In the records below, find the line containing "The image size is (384, 833)." and return it together with every later line, exactly as written; pictures are to be omitted.

Dataset entries:
• • • •
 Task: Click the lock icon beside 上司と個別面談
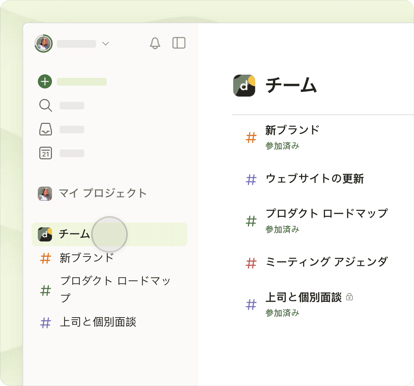pos(349,297)
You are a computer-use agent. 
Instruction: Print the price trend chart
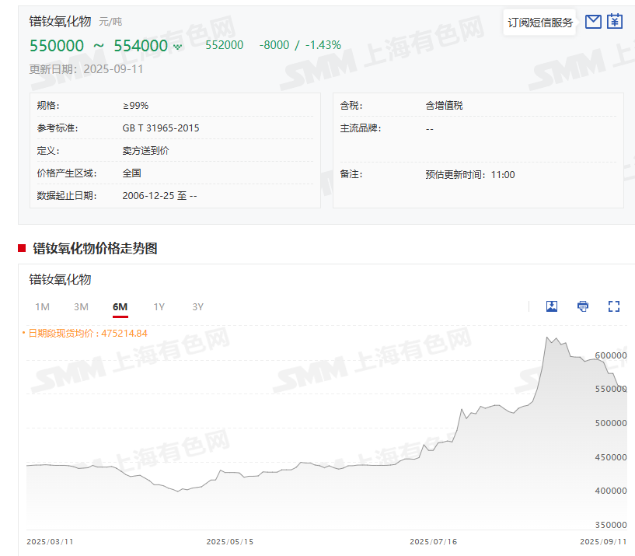[x=583, y=306]
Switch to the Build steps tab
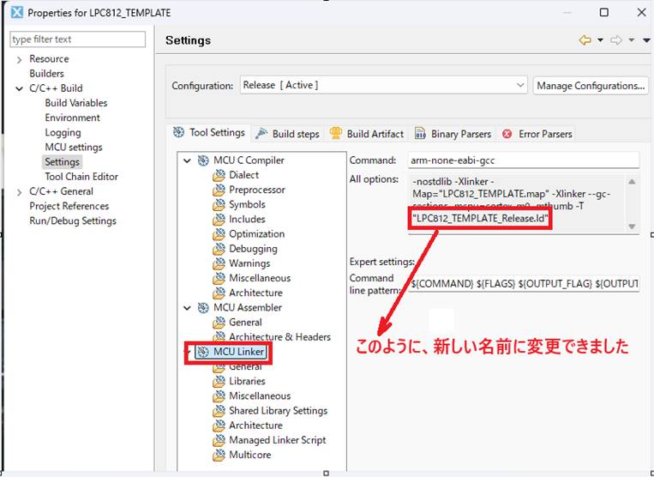The height and width of the screenshot is (477, 654). (287, 134)
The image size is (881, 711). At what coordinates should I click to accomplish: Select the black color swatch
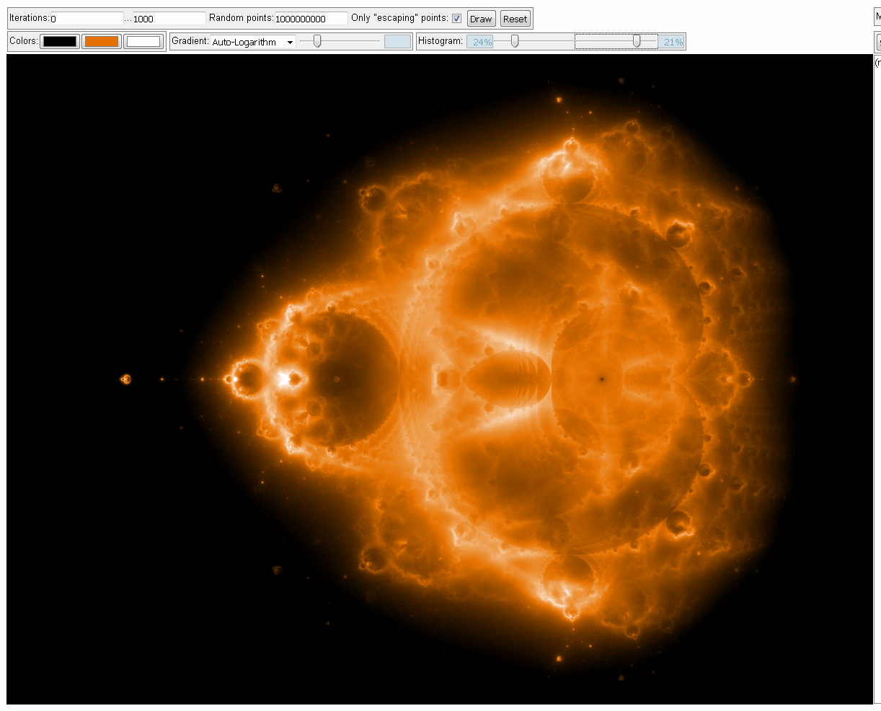[60, 42]
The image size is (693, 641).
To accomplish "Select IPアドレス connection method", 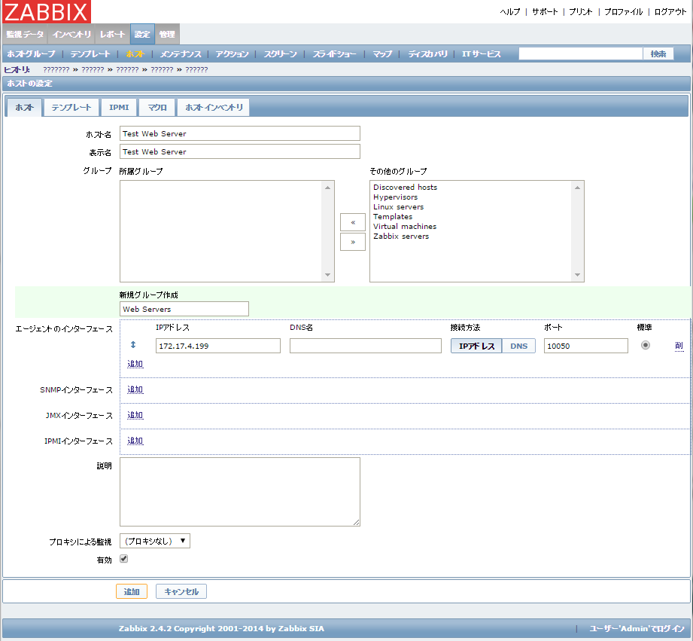I will (x=476, y=346).
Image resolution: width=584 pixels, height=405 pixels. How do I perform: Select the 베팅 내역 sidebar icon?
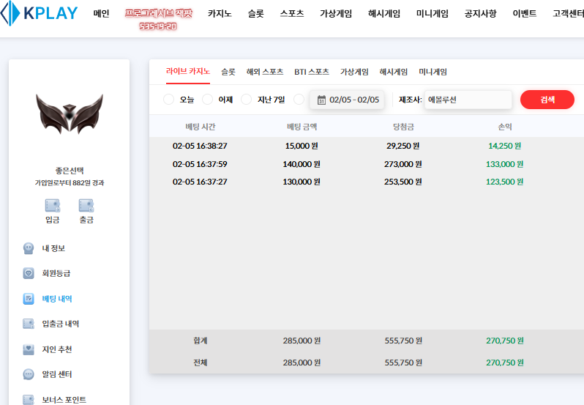tap(29, 299)
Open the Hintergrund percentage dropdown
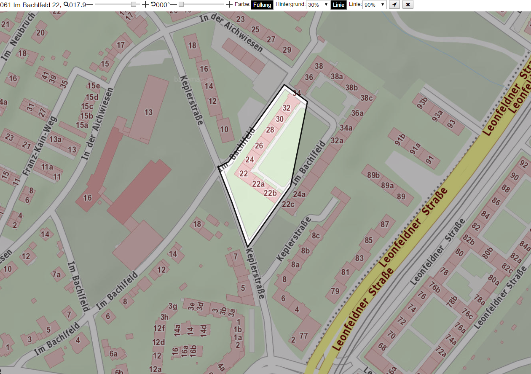531x374 pixels. pos(318,5)
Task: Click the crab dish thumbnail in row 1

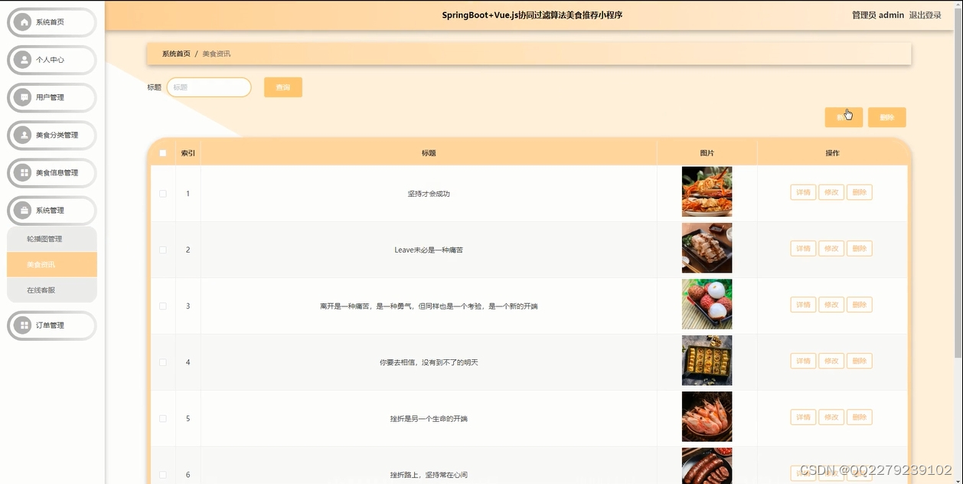Action: pos(707,191)
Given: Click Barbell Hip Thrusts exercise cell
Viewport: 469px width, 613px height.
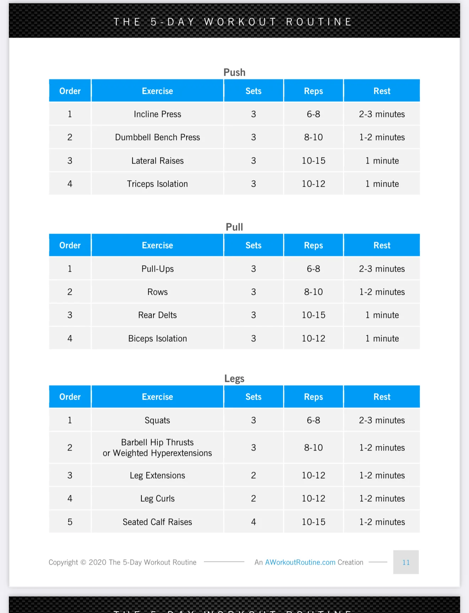Looking at the screenshot, I should click(157, 448).
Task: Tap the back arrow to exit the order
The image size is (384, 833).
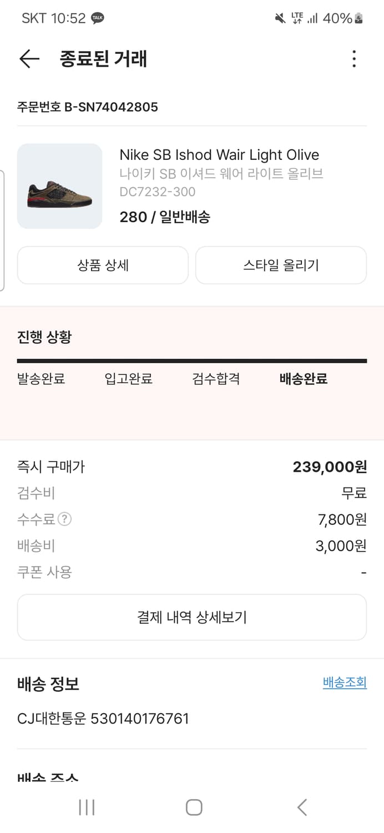Action: coord(29,59)
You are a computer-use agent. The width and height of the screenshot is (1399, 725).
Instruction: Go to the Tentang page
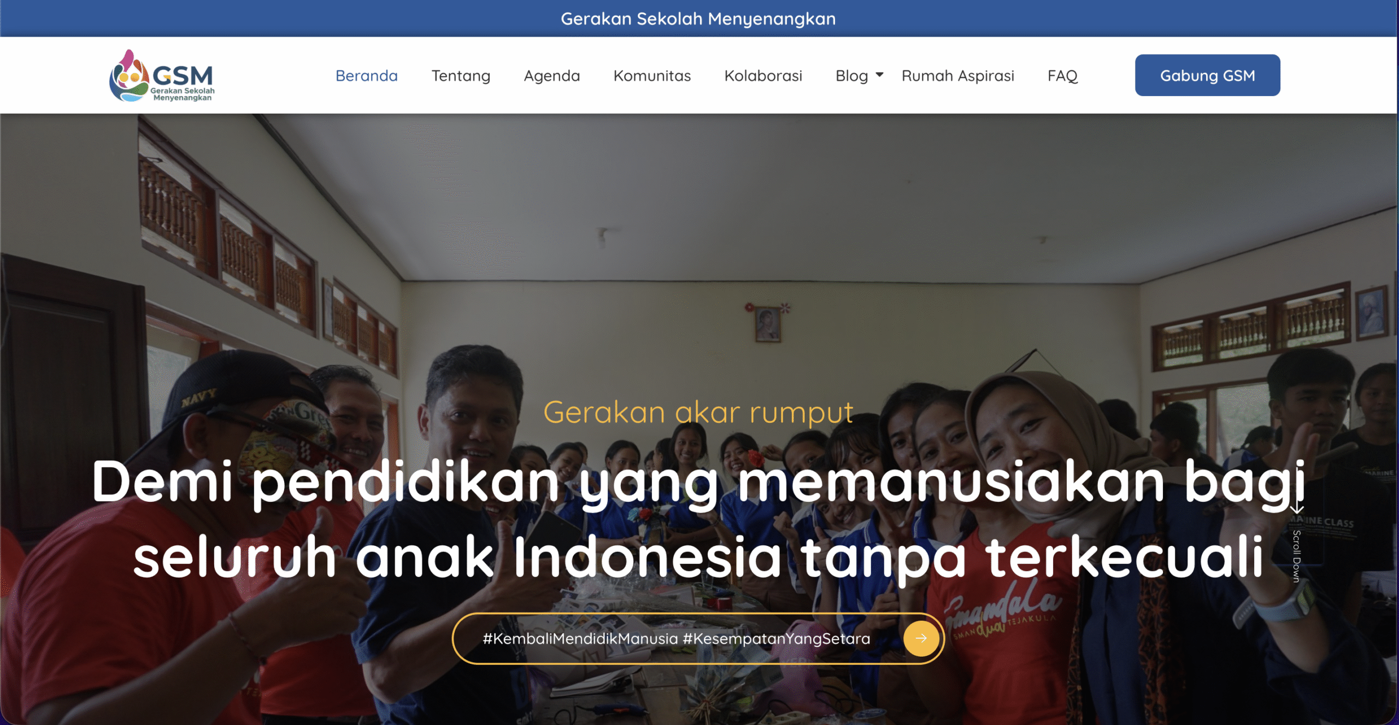461,76
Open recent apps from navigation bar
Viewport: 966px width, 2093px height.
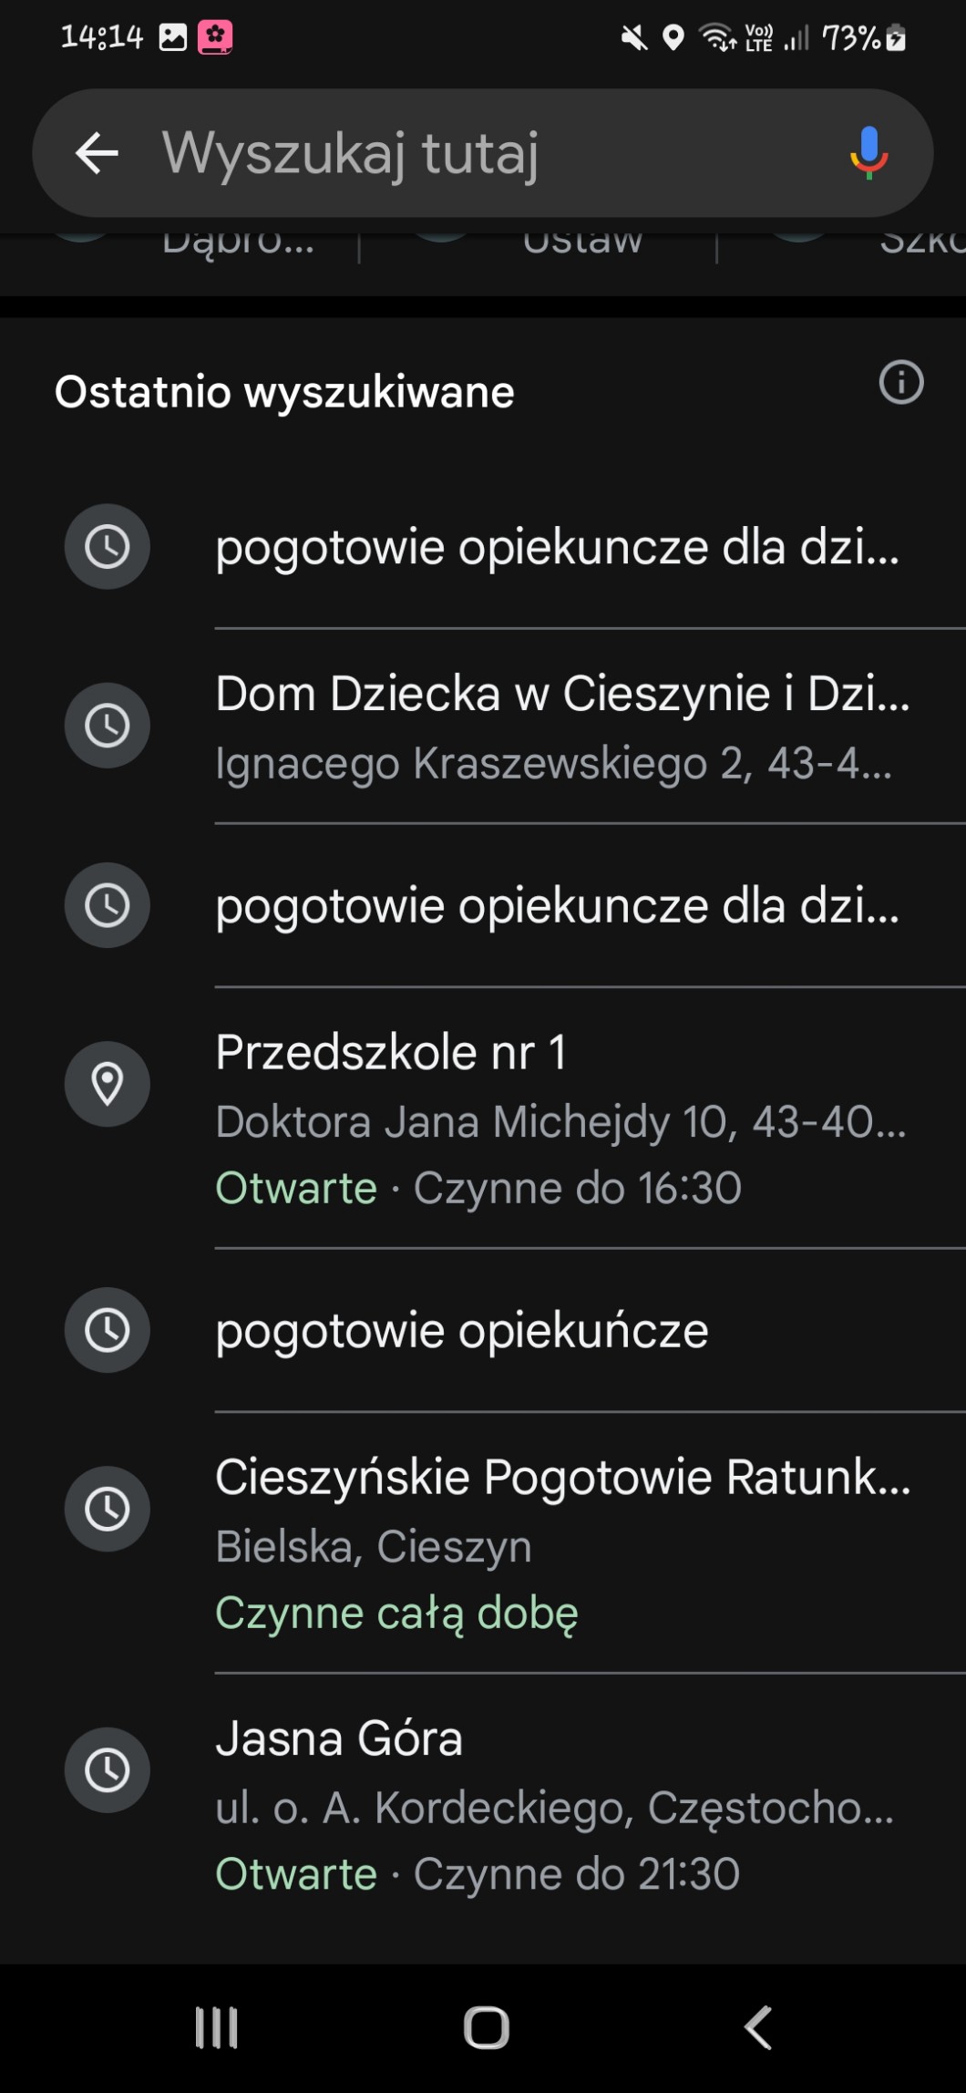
• • • •
#### [Answer]
The image size is (384, 833).
Action: coord(29,59)
You are a computer-use agent. The width and height of the screenshot is (1399, 725).
Instruction: Go to the Tentang page
461,76
Open recent apps from navigation bar
Viewport: 966px width, 2093px height.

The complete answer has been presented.